One of the U.S. ambassadors to Cambodia, Joseph Mussomeli, was quoted to have warned people, "Be careful because Cambodia is the most dangerous place you will ever visit.  You will fall in love with it, and eventually it will break your heart."  I believe it, there is something about this place that draws you in and beaks you down at the same time.  When you hear the history, your heart breaks.  When you read about the current politics you become furious.  When you read about some of the social issues, you feel scared.  It's a place that you don't even know where to begin.  God heal Cambodia and give the rest of the world wisdom on how to do our part. 

Books about Cambodia:
Cambodias Curse (explains current situation)
When Broken Glass Floats (about Khmer Rouge era)
First They Killed My Father (Khmer Rouge era)
The Road of Lost Innocence (current sex trafficking) 
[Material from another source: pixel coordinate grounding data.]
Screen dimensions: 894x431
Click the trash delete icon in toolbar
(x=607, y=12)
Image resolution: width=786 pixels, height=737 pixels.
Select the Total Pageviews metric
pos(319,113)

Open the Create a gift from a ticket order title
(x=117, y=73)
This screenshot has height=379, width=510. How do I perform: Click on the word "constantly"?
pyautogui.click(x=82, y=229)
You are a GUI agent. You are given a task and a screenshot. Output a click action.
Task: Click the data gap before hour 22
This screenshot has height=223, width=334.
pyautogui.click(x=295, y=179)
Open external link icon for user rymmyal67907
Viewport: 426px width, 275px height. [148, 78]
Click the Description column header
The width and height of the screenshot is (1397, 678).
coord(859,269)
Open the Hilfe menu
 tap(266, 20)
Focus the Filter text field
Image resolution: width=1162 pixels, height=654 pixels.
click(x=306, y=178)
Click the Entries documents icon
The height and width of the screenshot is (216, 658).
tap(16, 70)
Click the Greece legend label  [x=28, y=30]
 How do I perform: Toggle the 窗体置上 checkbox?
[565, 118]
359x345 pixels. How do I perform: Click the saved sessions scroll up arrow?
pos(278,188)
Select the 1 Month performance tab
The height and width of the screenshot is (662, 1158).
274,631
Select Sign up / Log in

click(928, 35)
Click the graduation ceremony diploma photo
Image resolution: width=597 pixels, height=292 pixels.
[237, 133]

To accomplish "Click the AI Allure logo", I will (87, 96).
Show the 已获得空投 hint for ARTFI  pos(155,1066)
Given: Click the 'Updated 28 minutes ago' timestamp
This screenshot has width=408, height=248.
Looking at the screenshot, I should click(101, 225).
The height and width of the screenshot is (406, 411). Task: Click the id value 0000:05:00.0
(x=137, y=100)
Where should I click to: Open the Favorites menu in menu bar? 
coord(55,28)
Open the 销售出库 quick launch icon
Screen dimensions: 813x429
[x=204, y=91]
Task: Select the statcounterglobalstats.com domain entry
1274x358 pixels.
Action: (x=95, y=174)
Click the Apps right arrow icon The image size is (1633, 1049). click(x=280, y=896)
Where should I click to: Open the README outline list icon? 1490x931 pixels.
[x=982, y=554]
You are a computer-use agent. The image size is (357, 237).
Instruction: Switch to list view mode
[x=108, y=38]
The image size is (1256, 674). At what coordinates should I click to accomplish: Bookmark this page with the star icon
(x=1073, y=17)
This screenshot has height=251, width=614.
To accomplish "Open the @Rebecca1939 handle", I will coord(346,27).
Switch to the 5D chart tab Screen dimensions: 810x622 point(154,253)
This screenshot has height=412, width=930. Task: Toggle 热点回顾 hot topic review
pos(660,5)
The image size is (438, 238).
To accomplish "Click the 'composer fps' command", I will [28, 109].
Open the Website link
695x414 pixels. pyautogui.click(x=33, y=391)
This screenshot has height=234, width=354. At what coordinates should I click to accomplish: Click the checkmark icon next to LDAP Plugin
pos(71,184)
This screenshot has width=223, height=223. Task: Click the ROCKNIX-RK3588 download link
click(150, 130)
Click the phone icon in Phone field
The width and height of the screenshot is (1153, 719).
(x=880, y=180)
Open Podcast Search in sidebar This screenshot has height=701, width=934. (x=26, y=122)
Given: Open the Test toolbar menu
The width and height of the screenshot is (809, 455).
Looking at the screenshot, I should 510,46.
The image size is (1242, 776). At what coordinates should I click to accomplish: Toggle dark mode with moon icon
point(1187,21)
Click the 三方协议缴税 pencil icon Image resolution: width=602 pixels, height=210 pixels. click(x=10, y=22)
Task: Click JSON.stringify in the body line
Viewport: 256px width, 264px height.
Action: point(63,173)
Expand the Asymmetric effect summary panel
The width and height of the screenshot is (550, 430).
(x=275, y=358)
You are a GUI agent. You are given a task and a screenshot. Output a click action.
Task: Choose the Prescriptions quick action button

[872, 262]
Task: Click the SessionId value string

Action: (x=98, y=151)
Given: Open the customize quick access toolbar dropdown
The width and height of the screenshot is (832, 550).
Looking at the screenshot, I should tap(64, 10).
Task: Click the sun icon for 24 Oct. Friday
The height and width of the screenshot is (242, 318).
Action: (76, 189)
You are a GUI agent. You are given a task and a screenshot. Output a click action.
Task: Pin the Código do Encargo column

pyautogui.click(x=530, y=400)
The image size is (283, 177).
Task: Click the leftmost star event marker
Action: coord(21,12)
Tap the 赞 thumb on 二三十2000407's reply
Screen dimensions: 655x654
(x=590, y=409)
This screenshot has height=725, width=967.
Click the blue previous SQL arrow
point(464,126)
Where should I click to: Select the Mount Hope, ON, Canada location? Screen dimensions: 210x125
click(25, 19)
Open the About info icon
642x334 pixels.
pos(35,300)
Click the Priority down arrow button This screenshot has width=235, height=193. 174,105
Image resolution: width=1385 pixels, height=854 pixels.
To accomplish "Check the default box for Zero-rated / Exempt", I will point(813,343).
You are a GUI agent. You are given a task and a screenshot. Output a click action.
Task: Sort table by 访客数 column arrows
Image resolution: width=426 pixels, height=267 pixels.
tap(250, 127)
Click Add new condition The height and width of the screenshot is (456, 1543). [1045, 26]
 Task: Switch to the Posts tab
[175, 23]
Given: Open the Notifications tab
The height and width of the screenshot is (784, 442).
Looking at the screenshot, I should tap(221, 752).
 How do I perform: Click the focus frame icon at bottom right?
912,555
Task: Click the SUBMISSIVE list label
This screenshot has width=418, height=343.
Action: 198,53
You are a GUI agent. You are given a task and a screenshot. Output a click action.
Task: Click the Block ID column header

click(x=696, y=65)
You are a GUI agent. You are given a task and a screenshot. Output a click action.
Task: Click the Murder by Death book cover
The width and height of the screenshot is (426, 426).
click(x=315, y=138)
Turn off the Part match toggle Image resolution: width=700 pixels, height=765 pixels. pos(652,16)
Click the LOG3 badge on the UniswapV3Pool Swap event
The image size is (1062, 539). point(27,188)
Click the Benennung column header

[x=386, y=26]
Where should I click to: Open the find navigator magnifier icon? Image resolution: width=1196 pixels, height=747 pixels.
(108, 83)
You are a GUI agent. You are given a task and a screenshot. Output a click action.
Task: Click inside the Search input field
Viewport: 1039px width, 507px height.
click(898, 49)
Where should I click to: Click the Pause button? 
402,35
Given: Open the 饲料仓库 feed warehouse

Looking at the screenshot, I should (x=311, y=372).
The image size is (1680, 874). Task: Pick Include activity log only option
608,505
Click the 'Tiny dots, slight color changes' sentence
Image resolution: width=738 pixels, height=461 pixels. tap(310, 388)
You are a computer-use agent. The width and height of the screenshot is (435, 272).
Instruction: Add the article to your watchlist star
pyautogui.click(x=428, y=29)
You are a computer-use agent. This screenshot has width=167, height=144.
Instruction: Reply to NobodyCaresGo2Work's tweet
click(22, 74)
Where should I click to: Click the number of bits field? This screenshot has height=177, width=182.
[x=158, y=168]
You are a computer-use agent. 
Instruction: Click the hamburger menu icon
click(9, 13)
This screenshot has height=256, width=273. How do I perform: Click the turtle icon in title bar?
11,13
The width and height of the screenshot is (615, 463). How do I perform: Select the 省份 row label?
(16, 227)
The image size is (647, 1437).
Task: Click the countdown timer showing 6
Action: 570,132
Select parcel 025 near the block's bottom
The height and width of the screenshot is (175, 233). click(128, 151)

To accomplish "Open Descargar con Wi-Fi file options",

Tuesday, February 11, 2014

Southeast Asia : )

I LOVE to travel!  I always have... there is something about not knowing what to expect and stepping out into the unknown that makes my heart pulpitate in a good way.  I have done some backpacking in Western Europe and now had the Chinese New Year break to give Southeast Asia a try.  There are certainly differences between the two.  If you enjoy romance, art, museums, breathtaking architecture (I was teary with joy when I saw the Effile Tower) and good food... I highly recommend Western Europe.  I loved my trips through France, Germany and Italy.  
Southeast Asia is a totally different story... If you enjoy ambiguity, adventure, cheap food, multiple near death experiences (that somehow become everyday life) and conditions that simply can't be sanitary, visit Southeast Asia... You won't be disappointed!
Here are a few of our memories... Shopping for $1.75 sunglasses with the sounds of rice farmers protesting a corrupt government in the background (who is no longer in power apparently... I can't figure out who is running the country but it apears that no one is), mysterious bathroom situations at every turn (the only mystery in China is if there will be water in any form to wash the waste away or if it will sit there in a pool for the next decade... I quit dreaming of toilet paper weeks ago... there is only so much disappointment I can take on one trip to the bathroom.  Thailand is totally up in the air.  Sometimes it was China style, sometimes there was a seat warmer and bidet, mostly there was one of those ktichen sink sprayers to be used to wash yourself but we truely never knew what to expect!), Standing in a Cambodian hostel debating on what to say about the bloody sheets in our new room that we waited for them to clean  (it's true... there was blood on the sheets of both mine and Janelle's bed in Cambodia... the odder thing is that the staff seemed confused when I asked if they could give us clean sheets.... I'm glad there are no life threatening diseases transmitted via blood in Cambodia... oh wait, I think I read somewhere about something called AIDS), the joys of trying to find a hostel that apparently  has another name in which no one cared to share with you at booking leading you to wonder the dark streets for over an hour while passing the sign for your hostel, riding on the back of an elephant through the jungle of Thailand in a basket contraption that would never pass inspection in the U.S. (I was sure that I would fall to my death and screamed and laughed for at least half of the trip) while on a trekking adventure-some of the people on our trip had a difficult time crossing the river and a group of elephants with their guide came to the rescue and rode the people across, getting 19 bug bites in about 30 minutes (I am a little scared about the bug situation in Cambodia... they have A LOT of diseases here that are transmitted via mosquito), getting up at 5am to catch a bus at 6am to take you to a boat that leaves at 7am....in real life a car came to get us at 7:30 to take us to a boat that left at 8:30.  The  best thing is that the fun hasn't ended yet!  In all seriousness, I do love travels in Asia... it build character : )   Let the madness continue!